Opinion
September 19, 1991
Appeal from the Supreme Court, New York County (Felice Shea, J.).
On June 10, 1988, a drug task force planned a buy and bust operation. Defendant was the target of the investigation. The officers were briefed on defendant's appearance and were informed that he had previously sold cocaine to the undercover officer who gave the briefing. Defendant and the undercover had planned to negotiate a larger deal on the day of the buy and bust.
While the surveillance team was in place, defendant entered the undercover's car and negotiated a sale of cocaine. Defendant re-entered his car and drove to a bar. Eventually, defendant returned to his car carrying a "weighty" black plastic bag. He drove to where the undercover was located, and, since the sergeant felt that he was making evasive maneuvers, the team pulled the vehicle over, ordered defendant and his cohorts out of the car, searched the car and found the plastic bag which was filled with cocaine. Defendant was placed under arrest and searched as well.

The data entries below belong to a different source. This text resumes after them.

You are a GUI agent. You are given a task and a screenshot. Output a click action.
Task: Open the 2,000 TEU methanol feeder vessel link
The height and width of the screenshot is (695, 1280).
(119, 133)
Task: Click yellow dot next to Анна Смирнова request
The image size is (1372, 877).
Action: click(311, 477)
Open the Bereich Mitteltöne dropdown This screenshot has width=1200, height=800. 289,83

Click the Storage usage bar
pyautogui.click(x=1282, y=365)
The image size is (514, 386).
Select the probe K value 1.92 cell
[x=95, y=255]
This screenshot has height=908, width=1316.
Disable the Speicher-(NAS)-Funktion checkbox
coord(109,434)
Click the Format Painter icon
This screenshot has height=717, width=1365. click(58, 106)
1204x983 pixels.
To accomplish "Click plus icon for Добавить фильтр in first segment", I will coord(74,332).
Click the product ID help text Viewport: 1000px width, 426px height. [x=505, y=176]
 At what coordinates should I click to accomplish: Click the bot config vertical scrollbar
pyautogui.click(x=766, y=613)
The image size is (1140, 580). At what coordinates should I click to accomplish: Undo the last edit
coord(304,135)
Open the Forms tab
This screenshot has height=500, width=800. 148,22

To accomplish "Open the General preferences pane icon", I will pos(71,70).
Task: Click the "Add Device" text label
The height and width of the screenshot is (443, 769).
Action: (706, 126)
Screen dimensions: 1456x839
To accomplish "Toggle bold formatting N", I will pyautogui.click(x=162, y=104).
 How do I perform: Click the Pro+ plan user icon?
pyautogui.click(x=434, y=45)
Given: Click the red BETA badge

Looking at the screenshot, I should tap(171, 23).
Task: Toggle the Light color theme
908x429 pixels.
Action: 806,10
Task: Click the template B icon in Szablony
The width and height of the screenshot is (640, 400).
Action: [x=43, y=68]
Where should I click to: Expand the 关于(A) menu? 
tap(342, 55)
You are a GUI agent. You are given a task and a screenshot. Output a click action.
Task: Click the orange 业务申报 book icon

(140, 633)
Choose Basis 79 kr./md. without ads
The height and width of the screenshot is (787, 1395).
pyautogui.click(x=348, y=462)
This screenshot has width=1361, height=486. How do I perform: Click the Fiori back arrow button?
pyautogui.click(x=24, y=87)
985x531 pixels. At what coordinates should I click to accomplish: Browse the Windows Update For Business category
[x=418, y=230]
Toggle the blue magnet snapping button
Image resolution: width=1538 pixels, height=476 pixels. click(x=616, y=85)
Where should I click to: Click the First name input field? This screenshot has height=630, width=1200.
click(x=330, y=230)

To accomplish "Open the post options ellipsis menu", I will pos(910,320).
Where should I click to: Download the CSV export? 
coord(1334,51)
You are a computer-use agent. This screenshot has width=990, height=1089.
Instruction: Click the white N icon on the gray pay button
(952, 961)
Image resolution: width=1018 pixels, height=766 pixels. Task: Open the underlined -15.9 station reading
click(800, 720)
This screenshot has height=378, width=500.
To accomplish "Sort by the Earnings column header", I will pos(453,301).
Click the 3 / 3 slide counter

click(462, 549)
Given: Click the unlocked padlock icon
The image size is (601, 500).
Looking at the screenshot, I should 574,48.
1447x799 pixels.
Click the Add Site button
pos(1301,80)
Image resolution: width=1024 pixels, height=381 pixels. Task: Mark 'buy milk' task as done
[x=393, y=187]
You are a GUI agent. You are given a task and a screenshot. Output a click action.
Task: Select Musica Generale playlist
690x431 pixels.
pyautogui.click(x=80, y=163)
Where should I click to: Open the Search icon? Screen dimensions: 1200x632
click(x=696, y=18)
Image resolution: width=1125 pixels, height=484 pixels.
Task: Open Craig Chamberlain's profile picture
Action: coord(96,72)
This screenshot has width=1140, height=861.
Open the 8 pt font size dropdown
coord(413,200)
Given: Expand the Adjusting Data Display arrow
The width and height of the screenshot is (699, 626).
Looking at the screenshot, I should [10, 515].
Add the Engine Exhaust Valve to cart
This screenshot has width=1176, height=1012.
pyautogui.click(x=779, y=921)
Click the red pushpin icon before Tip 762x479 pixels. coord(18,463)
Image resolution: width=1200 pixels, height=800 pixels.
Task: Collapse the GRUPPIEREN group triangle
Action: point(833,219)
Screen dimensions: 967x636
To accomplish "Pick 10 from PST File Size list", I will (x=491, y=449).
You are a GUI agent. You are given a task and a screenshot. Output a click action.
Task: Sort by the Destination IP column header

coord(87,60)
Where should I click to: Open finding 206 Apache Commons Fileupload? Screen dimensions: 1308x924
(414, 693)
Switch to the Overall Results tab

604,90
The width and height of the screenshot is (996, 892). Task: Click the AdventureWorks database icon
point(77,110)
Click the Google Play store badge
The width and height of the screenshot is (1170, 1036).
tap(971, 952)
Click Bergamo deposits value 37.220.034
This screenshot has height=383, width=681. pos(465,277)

Defendant maintains that the suppression court erred in not suppressing the evidence recovered from the bag found in the vehicle and from defendant. However, under the circumstances, as it is clear that the officers had abundant proof to believe that defendant was engaged in a drug transaction, the warrantless search of the vehicle and the plastic bag was proper (see, e.g., People v. Villalvir, 160 A.D.2d 627, 628, lv denied 76 N.Y.2d 867). Similarly, the warrantless search of defendant was proper (see, People v. Smith, 59 N.Y.2d 454, 458).
Concur — Murphy, P.J., Ross, Asch, Kassal and Smith, JJ.